══ Information given
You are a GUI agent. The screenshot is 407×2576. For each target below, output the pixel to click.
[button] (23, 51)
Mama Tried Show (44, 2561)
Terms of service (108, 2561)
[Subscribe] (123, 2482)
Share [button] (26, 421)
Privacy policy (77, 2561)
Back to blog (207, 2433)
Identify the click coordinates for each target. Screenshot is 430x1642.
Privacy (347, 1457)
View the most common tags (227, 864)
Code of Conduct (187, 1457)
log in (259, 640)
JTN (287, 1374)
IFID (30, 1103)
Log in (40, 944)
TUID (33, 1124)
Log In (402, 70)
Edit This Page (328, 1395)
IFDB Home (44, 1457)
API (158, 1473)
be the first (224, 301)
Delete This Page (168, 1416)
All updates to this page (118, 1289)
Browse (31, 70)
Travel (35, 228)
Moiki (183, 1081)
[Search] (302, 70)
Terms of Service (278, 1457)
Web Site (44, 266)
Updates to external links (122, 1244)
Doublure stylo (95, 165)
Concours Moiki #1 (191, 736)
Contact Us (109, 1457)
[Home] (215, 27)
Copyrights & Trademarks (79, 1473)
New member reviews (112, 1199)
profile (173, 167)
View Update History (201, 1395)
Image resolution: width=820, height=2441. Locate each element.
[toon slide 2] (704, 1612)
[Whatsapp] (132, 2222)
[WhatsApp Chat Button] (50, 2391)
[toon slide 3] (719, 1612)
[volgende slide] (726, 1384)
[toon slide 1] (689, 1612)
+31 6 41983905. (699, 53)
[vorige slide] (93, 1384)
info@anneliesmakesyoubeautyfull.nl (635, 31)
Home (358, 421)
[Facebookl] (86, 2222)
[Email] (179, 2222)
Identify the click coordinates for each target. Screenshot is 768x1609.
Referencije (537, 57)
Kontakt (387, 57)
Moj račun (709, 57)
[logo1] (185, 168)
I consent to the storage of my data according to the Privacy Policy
════
Every line of the material that holds "Identify" should be copied out as the answer.

## Task answer:
Identify the click coordinates for each target. Screenshot is 430x1642.
Identify the click coordinates for each target. Screenshot is 768x1609.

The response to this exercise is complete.